In the case of Turn Again To Life, it was a case of too much research and insufficient mixing. One kept coming up against solid lumps of history: a summary of the suffrage movement plonked into the middle of a love letter, for example. I couldn’t decide whether the book needed to be twice as long or to have half as much plot, but either way it needed a better editor. A pity, because it had a really intriguing premise.

This was not at all a problem in The Heiress. This is a riff on Pride and Prejudice in which Anne de Bourgh’s invalid state is caused by involuntary laudanum addiction: a great premise, and one which is delivered on. It’s a peculiarly immersive book, and the immersion in Anne’s surreal mental landscape is a neat escape from having either to pastiche Austen or explain one’s more departure from her voice. Anne felt at once very human and very much of her time.

However, I got thrown out quite violently when she mentioned having read the Book of Common Prayer through several times and finding it ‘dull’. There are two problems with that. Firstly, I have never known anyone read the BCP cover to cover: that’s not what it’s for. The only scenario I can think of is someone who has nothing else to read: in which case it surely shouldn’t be as dull as not reading it.

The second is this: it isn’t dull. Parts of it are, yes, and if you’re reading the Calendar and the General Rubricks straight through then you deserve everything you get. But there’s an awful lot more in there, and the author just didn’t seem to know about it. One wouldn’t even need to have an unequivocally positive view of it. One could be horrified by the Commination or perplexed by the Athanasian Creed just as well as charmed by Psalm 19. Anne’s aunt dies giving birth, and yet the pain and peril of child-birth doesn’t come to mind. The Book of Common Prayer (she always calls it that, not the Prayer Book) just doesn’t live in Anne’s head the way you’d expect it to if she’d read it several times. And yet she reads The Seasons and suddenly discovers the joy of words.

It was at this point I nearly DNFed. It felt very much as if it was heading straight for Not Like Other Girls Anachronistic Atheist Feminist territory. (It didn’t get there.)

And all that made me a lot less inclined to give it the benefit of the doubt when Brighton beach was sandy and when they came back from Brighton it was snowing. The snow is just about possible. The sand… well, see the picture at the top. That was Brighton in June 2016. There will have been some geological upheaval, but still…

The problem here is not so much the historical research as the geographical research. And that’s social geography, religious geography, as well as physical geography. I know the landscape that Greeley is trying to write in, and every mistake jars. Not, admittedly, as much as that Alyssa Cole book where the hero turns out to be the Duke of Edinburgh (now that’s something you really should look up before you start writing), but it jars.

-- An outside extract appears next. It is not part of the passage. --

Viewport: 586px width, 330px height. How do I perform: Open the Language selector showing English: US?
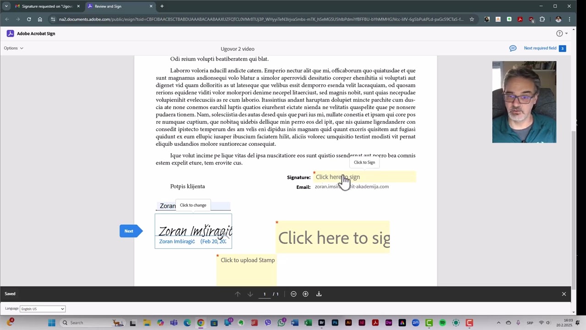click(x=42, y=308)
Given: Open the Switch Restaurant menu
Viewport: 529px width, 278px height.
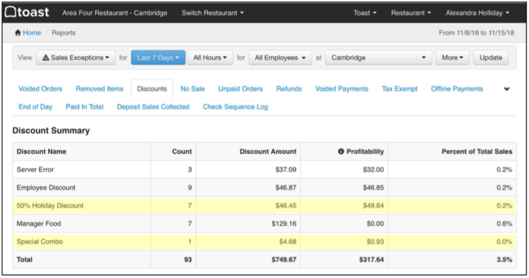Looking at the screenshot, I should (212, 13).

Fortunately, things got a lot better after that, and I got to the end with only a couple of hiccups: wondering when the word ‘orange’ was used to describe the colour (the 16th century apparently, so that’s a pass) and thinking that it’s slightly odd to talk about Kent being ‘only forty miles away from London’. I probably wouldn’t have batted an eyelid at those if I hadn’t been so annoyed about the BCP thing. And everything else about it really was very good. The depiction of addiction and coercion, the challenges of entering society a decade late and massively underprepared, the convincing depiction of a same-sex relationship in that particular context, the physicality… I do recommend it. But.

All this gives me much to think about as I embark on long-form historical fiction for the first time. Can my Yorkshire Quaker shop steward call his much younger boss ‘thou’ in 1919? (Actually, he probably would, and get away with it, but I can’t have him doing it, because it will throw the reader out for as long as it takes them to wonder the same thing – which might be all the rest of the book.) I was going to send my main characters to Hastings on honeymoon, but it turns out there was a blooming great U-boat cluttering up the beach all that summer. Which I think might be a bit too, er, metaphorical. I think I’ll send them a mile or so down the coast to repent at St Leonards instead.